• [Text passage]
----------
I'm a University of Illinois Graduate. I used to own a 4000 acre farm. No more. Commodity prices (corn) have went from $8.90 bushel to around $2.75. The 4000 Acre farm is in receivership, and I'm in shock, food stamps in Illinois.

I have a friend who can help get me a $300 laptop. Should I ask him and maybe get mud in my face?

I have a job opportunity with it cause I'm database Engineer.

My friend drives a BMW. Should I ask him . . . Reply

Rabbi Tzvi Freeman October 2, 2014

What if you don't have money? Many readers are concerned that because they are not major donors, they don't get all the honors and plaques and gold-plate dinners, etc., that the big money givers get.

When the Temple stood in Jerusalem, people would bring thanksgiving offerings. If you were wealthy, you brought a big fat cow. That was real impressive. If you were not wealthy, you brought two pigeons. Not so impressive. If you were poor, you brought some flour and oil. Nobody made a big deal out of that—except for G-d Himself. The Torah says that G-d considers the poor man's offering as though he had sacrificed himself on the altar. Not a big cow, not a pigeon, but his very self.

There's another the advantage the poor person has. The rich have to always be asking themselves, "Am I doing this for the right motives, or because I get so much honor for it? Or maybe because it makes me feel so important?"

The poor person, when he or she gives, knows that it's from the heart. And G-d wants the heart. Reply

Anonymous Delray Beach, FL October 1, 2014

I wrote this comment... October 5, 2011

... three years ago. No one has ever replied to it. So here it is again. Maybe someone will answer this time?
"But then why do we keep on honoring those who can afford to donate? We put up their names; we dedicate places and monuments to them; we call them up for aliyas. I live entirely on Social Security and savings and I don't ask for money, but I can't donate. How much do I screw up my relationship with G-d by not donating?" Reply

Anonymous NYC via chabadwestside.org September 28, 2017
in response to Anonymous:

Hello
I don't think you messed up anything but if you start a small Pushka and give what's in your heart - every month those nickels dimes and pennies will add up. If that is difficult perhaps you can volunteer your time- giving is in through the heart and time is money and worth more I think because it's personal.
I wish you Shana Tova. Peace,long life,and health -prosperity is all I. How you look at things. May G-D grant you all Reply

Michael Taubenhaus October 1, 2014

I can't thank you enough! I have only recently been informed about chabad.org.
----------
[Stored data]

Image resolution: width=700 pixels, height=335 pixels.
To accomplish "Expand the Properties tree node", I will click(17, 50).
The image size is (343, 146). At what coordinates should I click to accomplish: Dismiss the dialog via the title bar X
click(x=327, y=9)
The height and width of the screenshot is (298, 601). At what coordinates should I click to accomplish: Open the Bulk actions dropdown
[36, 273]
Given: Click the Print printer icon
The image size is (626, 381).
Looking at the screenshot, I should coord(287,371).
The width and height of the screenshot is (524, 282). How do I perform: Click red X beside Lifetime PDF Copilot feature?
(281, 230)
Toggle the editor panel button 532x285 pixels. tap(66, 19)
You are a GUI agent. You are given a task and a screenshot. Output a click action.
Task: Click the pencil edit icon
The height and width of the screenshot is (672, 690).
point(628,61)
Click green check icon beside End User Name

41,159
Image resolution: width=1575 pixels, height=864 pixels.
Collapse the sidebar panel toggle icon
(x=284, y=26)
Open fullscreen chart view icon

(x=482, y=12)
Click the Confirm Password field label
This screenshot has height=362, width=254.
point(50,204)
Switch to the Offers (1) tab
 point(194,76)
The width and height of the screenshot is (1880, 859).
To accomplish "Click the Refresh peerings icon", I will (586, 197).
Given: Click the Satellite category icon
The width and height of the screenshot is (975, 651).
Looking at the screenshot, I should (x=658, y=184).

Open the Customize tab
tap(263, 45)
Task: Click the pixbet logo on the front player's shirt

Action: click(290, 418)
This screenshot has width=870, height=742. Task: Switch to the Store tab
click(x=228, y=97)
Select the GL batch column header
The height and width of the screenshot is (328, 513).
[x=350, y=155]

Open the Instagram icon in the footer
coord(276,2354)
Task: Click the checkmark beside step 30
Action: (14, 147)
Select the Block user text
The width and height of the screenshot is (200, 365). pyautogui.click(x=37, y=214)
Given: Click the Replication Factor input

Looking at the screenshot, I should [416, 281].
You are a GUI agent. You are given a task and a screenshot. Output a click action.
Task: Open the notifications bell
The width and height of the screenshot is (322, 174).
----------
• [Problems to work on]
a - In the comment thread, what did a poor person bring as a thanksgiving offering when the Temple stood in Jerusalem?
b - Rewrite the rows as a numbered list, starting at the line with "The width and height of the screenshot is (1880, 859)." and continuing through the last line of the rows. Leave out blank lines.

• [Responses]
a - Some flour and oil.

b -
1. The width and height of the screenshot is (1880, 859).
2. To accomplish "Click the Refresh peerings icon", I will (586, 197).
3. Given: Click the Satellite category icon
4. The width and height of the screenshot is (975, 651).
5. Looking at the screenshot, I should (x=658, y=184).
6. Open the Customize tab
7. tap(263, 45)
8. Task: Click the pixbet logo on the front player's shirt
9. Action: click(290, 418)
10. This screenshot has width=870, height=742. Task: Switch to the Store tab
11. click(x=228, y=97)
12. Select the GL batch column header
13. The height and width of the screenshot is (328, 513).
14. [x=350, y=155]
15. Open the Instagram icon in the footer
16. coord(276,2354)
17. Task: Click the checkmark beside step 30
18. Action: (14, 147)
19. Select the Block user text
20. The width and height of the screenshot is (200, 365). pyautogui.click(x=37, y=214)
21. Given: Click the Replication Factor input
22. Looking at the screenshot, I should [416, 281].
23. You are a GUI agent. You are given a task and a screenshot. Output a click action.
24. Task: Open the notifications bell
25. The width and height of the screenshot is (322, 174).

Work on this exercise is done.